Saipan comes with two scenarios: the "historical" setup, where units are placed on the map or enter the map according to the actual battle; and "free placement", where both players are able to set up their forces as they wish.

The victory conditions for Saipan are simple: The player that eliminates all enemy units from the board is the winner.

==Publication history==
In 1975, SPI published the "quadrigame" Blue and Gray, which contained four different American Civil War games and one set of rules in the same box. The concept proved popular, and SPI quickly produced more. Island War, designed by Kevin Zucker and Jay Nelson, with cartography and graphic design by Redmond A. Simonsen, was published later in 1975. One of the four games in the box was Saipan, which was also released as an individual "folio game", packaged in a cardstock double LP-sized folder.

==Reception==
In a 1976 poll conducted by SPI to determine the most popular board wargames in North America, Saipan placed 80th out of 202 games.

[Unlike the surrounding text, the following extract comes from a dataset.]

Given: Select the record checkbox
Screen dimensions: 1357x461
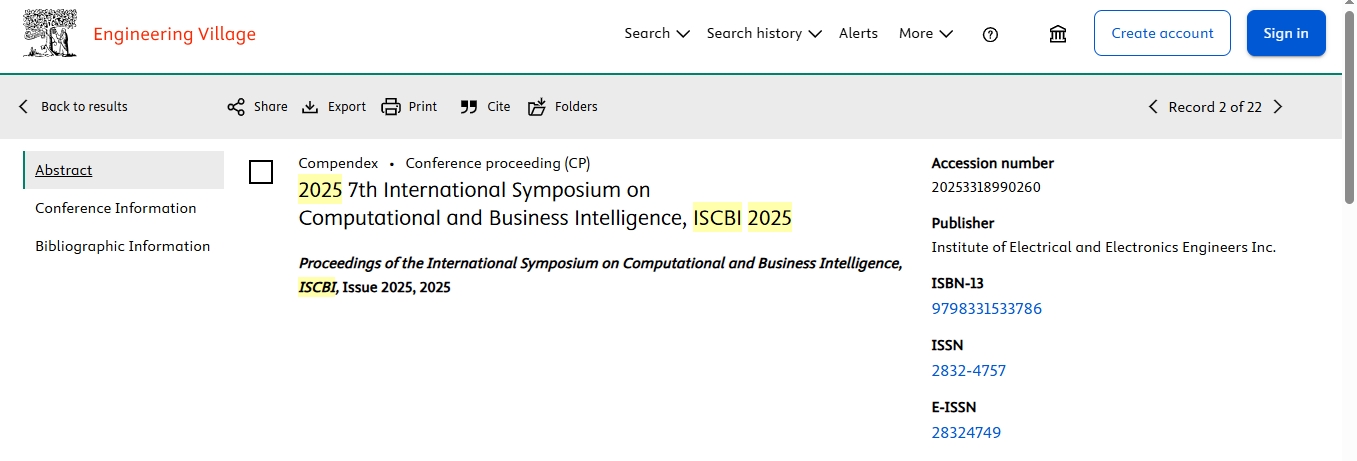Looking at the screenshot, I should (x=261, y=172).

In the inaugural issue of the British magazine The Wargamer, editor Keith Poulter found the game unbalanced in favor of the Americans, saying, "It can be a lively game, and is quite good played solo. It is usually spoilt, however, by the inevitability of the result."

In the 1977 book The Comprehensive Guide to Board Wargaming, Marcus Watney called this game a "tense battle for the Island; each side must wipe out the other to win." Watney thought the game was not historically accurate and essentially unbalanced in favor of the Americans, but concluded, "Historically inaccurate and hard for Japanese to do better than draw, but exciting and often cliff-hanging to the end."

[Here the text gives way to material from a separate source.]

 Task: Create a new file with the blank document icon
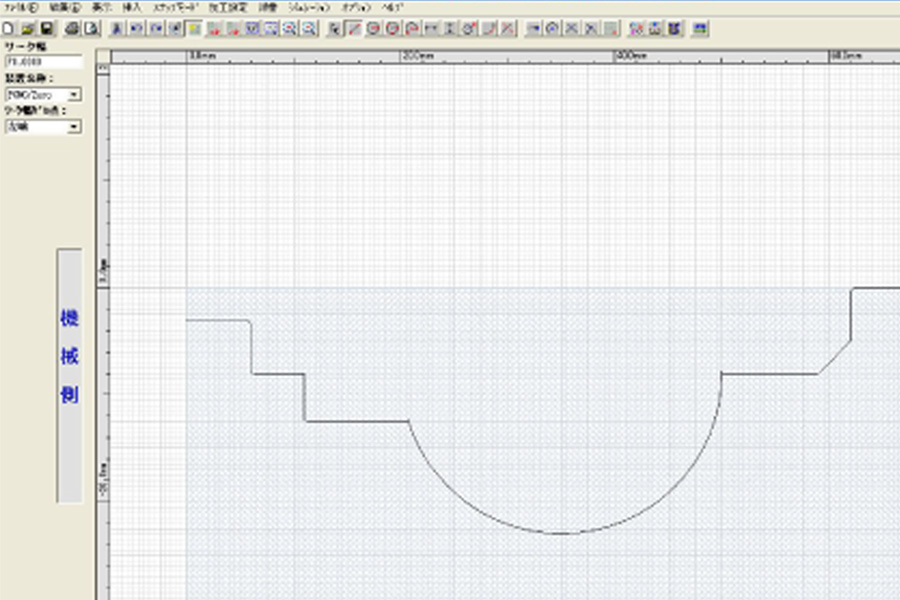click(8, 29)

In the 1980 The Best of Board Wargaming , Nick Palmer commented "To my mind, this is the nicest of the four games [in Island War], perhaps because play can take place across the whole island." Palmer concluded by giving the game an Excitement grade of 70%, saying "Sadly I have never seen a Japanese victory myself, so tend to count a draw as a Japanese moral victory. It is still a very good game."

In The Guide to Simulations/Games for Education and Training, Martin Campion noted that "Artillery functions in the game quite different from other units. It is particularly flexible and therefore important." He also liked the rule allowing for Japanese banzai attacks, saying that it gave the game "A significant flavor."